**Brief:**
Put every nonblank line of the items below into a Markdown table with two columns, Row and Line. Number the rows in order.

**Data provided:**
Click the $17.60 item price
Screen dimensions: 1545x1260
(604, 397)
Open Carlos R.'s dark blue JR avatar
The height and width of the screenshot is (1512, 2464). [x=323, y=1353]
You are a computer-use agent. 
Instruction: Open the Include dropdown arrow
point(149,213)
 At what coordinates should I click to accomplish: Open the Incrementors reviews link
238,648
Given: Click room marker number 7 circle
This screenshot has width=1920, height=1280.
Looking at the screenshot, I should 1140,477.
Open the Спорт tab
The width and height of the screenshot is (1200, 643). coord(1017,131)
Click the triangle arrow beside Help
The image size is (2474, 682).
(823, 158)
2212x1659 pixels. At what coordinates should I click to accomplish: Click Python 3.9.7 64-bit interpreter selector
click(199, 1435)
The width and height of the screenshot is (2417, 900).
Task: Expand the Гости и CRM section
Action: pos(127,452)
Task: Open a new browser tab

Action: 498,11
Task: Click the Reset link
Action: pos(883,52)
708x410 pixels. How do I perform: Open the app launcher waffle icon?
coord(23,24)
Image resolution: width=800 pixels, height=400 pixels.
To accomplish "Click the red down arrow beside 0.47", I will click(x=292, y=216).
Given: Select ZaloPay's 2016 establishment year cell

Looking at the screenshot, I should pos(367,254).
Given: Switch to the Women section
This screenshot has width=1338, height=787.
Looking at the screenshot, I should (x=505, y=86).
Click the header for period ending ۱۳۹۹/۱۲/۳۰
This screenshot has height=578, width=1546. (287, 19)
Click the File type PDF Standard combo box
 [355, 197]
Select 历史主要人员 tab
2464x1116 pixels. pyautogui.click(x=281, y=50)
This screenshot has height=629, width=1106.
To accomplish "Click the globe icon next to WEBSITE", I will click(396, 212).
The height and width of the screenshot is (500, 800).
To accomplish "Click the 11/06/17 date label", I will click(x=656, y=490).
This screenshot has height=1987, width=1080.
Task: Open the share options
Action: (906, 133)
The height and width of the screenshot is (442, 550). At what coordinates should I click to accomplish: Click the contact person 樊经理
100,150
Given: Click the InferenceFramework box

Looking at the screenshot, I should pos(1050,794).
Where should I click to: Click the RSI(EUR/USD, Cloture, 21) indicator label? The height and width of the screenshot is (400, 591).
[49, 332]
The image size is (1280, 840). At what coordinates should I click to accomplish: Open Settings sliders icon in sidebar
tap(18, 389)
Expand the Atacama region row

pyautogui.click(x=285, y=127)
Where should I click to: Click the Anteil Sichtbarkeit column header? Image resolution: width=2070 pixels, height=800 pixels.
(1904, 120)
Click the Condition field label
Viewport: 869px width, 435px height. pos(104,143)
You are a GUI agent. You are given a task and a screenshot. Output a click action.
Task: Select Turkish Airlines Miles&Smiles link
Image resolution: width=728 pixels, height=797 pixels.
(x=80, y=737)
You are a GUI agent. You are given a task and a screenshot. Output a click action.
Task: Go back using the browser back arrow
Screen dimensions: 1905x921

**Complete response:**
| Row | Line |
|---|---|
| 1 | Click the $17.60 item price |
| 2 | Screen dimensions: 1545x1260 |
| 3 | (604, 397) |
| 4 | Open Carlos R.'s dark blue JR avatar |
| 5 | The height and width of the screenshot is (1512, 2464). [x=323, y=1353] |
| 6 | You are a computer-use agent.  |
| 7 | Instruction: Open the Include dropdown arrow |
| 8 | point(149,213) |
| 9 |  At what coordinates should I click to accomplish: Open the Incrementors reviews link |
| 10 | 238,648 |
| 11 | Given: Click room marker number 7 circle |
| 12 | This screenshot has width=1920, height=1280. |
| 13 | Looking at the screenshot, I should 1140,477. |
| 14 | Open the Спорт tab |
| 15 | The width and height of the screenshot is (1200, 643). coord(1017,131) |
| 16 | Click the triangle arrow beside Help |
| 17 | The image size is (2474, 682). |
| 18 | (823, 158) |
| 19 | 2212x1659 pixels. At what coordinates should I click to accomplish: Click Python 3.9.7 64-bit interpreter selector |
| 20 | click(199, 1435) |
| 21 | The width and height of the screenshot is (2417, 900). |
| 22 | Task: Expand the Гости и CRM section |
| 23 | Action: pos(127,452) |
| 24 | Task: Open a new browser tab |
| 25 | Action: 498,11 |
| 26 | Task: Click the Reset link |
| 27 | Action: pos(883,52) |
| 28 | 708x410 pixels. How do I perform: Open the app launcher waffle icon? |
| 29 | coord(23,24) |
| 30 | Image resolution: width=800 pixels, height=400 pixels. |
| 31 | To accomplish "Click the red down arrow beside 0.47", I will click(x=292, y=216). |
| 32 | Given: Select ZaloPay's 2016 establishment year cell |
| 33 | Looking at the screenshot, I should pos(367,254). |
| 34 | Given: Switch to the Women section |
| 35 | This screenshot has width=1338, height=787. |
| 36 | Looking at the screenshot, I should (x=505, y=86). |
| 37 | Click the header for period ending ۱۳۹۹/۱۲/۳۰ |
| 38 | This screenshot has height=578, width=1546. (287, 19) |
| 39 | Click the File type PDF Standard combo box |
| 40 |  [355, 197] |
| 41 | Select 历史主要人员 tab |
| 42 | 2464x1116 pixels. pyautogui.click(x=281, y=50) |
| 43 | This screenshot has height=629, width=1106. |
| 44 | To accomplish "Click the globe icon next to WEBSITE", I will click(396, 212). |
| 45 | The height and width of the screenshot is (500, 800). |
| 46 | To accomplish "Click the 11/06/17 date label", I will click(x=656, y=490). |
| 47 | This screenshot has height=1987, width=1080. |
| 48 | Task: Open the share options |
| 49 | Action: (906, 133) |
| 50 | The height and width of the screenshot is (442, 550). At what coordinates should I click to accomplish: Click the contact person 樊经理 |
| 51 | 100,150 |
| 52 | Given: Click the InferenceFramework box |
| 53 | Looking at the screenshot, I should pos(1050,794). |
| 54 | Where should I click to: Click the RSI(EUR/USD, Cloture, 21) indicator label? The height and width of the screenshot is (400, 591). |
| 55 | [49, 332] |
| 56 | The image size is (1280, 840). At what coordinates should I click to accomplish: Open Settings sliders icon in sidebar |
| 57 | tap(18, 389) |
| 58 | Expand the Atacama region row |
| 59 | pyautogui.click(x=285, y=127) |
| 60 | Where should I click to: Click the Anteil Sichtbarkeit column header? Image resolution: width=2070 pixels, height=800 pixels. |
| 61 | (1904, 120) |
| 62 | Click the Condition field label |
| 63 | Viewport: 869px width, 435px height. pos(104,143) |
| 64 | You are a GUI agent. You are given a task and a screenshot. Output a click action. |
| 65 | Task: Select Turkish Airlines Miles&Smiles link |
| 66 | Image resolution: width=728 pixels, height=797 pixels. |
| 67 | (x=80, y=737) |
| 68 | You are a GUI agent. You are given a task and a screenshot. Output a click action. |
| 69 | Task: Go back using the browser back arrow |
| 70 | Screen dimensions: 1905x921 |